Question: Extracting Text by Chapters

Question

Question: Extracting Text by Chapters

BradKML opened this issue 2 years ago · 5 comments

Currently, I am trying to use a keyword extractors to extract chapters and paragraphs to create a reading aid, but EPUB is particular tricky in structure. What can be done?

Answer 1 · 2022-01-23T23:19:55.000Z

Very good question. What part of structure are you referring to? When I was importing content from EPUB and DOCX into our editing system was to do some analysis. This was mostly needed because not that many people used proper styles in Word and EPUB was usually result of some conversion with 3rd party tools which created strange output. Otherwise I would do proper import knowing that h tags were used for headers and blockquote for quotes for instance.

So after import I would cleanup everything I don't need and try to figure out if they used span or div with CSS for creating headers and etc. For DOCX I would analyse the size of the font and etc. but for EPUB I would do something simple as if it is one short line and then a lot of p or blocks of texts after it I would assume it is a line. If it was a lot of blocks of short text one after the other I would assume these are not titles and etc. It never worked properly but this was imported into the editing system where you could always change and reformat, so it was more then good for me.

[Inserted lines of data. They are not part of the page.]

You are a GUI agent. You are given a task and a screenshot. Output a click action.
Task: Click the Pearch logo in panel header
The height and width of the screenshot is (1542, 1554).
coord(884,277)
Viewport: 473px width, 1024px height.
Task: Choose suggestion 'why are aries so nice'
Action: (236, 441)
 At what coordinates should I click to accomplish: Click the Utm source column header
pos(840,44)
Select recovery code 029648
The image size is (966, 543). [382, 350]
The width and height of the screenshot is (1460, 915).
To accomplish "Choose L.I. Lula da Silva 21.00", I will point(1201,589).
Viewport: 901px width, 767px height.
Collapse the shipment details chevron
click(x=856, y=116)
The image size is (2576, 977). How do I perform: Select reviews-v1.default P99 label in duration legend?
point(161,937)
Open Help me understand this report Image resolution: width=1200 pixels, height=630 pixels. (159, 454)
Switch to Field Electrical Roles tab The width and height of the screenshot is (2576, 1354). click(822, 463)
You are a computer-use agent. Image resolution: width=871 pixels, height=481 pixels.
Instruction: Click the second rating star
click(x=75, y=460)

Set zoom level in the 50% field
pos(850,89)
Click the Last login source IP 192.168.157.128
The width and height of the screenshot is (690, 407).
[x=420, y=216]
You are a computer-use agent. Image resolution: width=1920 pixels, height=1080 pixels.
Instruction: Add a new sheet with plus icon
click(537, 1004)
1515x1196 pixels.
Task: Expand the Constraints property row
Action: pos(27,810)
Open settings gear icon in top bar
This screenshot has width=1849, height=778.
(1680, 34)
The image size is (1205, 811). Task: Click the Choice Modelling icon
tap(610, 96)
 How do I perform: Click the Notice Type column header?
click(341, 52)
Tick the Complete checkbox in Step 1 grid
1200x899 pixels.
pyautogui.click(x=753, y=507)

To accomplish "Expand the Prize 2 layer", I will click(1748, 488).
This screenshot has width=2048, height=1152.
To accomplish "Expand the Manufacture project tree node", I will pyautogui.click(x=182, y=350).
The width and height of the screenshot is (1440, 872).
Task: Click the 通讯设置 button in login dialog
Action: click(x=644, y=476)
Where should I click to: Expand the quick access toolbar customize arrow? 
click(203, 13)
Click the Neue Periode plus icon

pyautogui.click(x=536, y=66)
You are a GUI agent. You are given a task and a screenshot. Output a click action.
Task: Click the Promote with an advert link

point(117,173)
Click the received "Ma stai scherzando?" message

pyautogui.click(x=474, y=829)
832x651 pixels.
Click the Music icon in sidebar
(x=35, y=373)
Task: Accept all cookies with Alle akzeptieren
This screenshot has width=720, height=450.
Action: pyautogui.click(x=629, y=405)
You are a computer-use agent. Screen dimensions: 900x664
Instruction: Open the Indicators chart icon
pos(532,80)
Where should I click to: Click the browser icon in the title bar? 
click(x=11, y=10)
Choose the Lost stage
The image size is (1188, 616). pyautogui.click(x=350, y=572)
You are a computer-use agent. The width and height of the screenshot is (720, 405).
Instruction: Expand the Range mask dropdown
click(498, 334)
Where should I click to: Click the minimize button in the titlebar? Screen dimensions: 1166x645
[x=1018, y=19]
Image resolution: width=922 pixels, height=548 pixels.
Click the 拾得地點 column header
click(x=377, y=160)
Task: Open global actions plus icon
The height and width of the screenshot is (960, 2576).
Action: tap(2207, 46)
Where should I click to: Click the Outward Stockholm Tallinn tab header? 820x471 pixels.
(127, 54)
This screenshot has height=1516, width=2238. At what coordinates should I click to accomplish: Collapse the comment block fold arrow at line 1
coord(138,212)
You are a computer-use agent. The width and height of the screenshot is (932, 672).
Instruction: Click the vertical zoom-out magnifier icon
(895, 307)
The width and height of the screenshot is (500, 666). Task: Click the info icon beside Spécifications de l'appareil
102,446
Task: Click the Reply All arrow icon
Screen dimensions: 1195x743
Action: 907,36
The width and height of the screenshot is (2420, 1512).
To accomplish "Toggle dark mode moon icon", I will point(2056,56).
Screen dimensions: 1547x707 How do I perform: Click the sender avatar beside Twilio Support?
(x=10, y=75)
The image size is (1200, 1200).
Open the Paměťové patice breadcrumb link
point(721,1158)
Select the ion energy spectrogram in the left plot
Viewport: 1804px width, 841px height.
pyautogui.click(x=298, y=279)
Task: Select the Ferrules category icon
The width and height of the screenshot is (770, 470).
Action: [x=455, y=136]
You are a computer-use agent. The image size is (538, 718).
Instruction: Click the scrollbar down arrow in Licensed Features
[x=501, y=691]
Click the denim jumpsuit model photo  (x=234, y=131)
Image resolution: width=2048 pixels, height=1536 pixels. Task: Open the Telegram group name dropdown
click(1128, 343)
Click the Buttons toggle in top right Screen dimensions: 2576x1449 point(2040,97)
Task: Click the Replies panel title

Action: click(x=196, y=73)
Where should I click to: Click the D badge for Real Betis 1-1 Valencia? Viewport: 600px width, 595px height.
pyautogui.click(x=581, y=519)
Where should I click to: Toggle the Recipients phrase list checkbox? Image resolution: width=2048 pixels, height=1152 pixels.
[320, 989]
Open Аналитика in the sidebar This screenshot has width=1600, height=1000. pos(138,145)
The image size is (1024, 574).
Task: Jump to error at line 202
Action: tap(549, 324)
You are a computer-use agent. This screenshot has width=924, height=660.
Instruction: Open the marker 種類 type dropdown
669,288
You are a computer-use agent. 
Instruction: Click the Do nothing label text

What I would do is look how for instance Web Scraper for service instapaper.com, Rocket Readability or Readability in Safari works. I am sure there are Python projects which are trying to do that also. They seems to do fairly good work at cleaning up the garbage in the page and presenting only proper content without custom CSS. I guess that would be my start.

Answer 2 · 2022-01-24T03:01:38.000Z

There are libraries out there that does KPE, but right now I wanted to fi nd a way to get a list of chapters from the EPUB so I can pipe them into KPE algorithms. Don't EPUBs store individual chapters separately? If it is <p> wouldn't it be a paragraph rather than a chapter?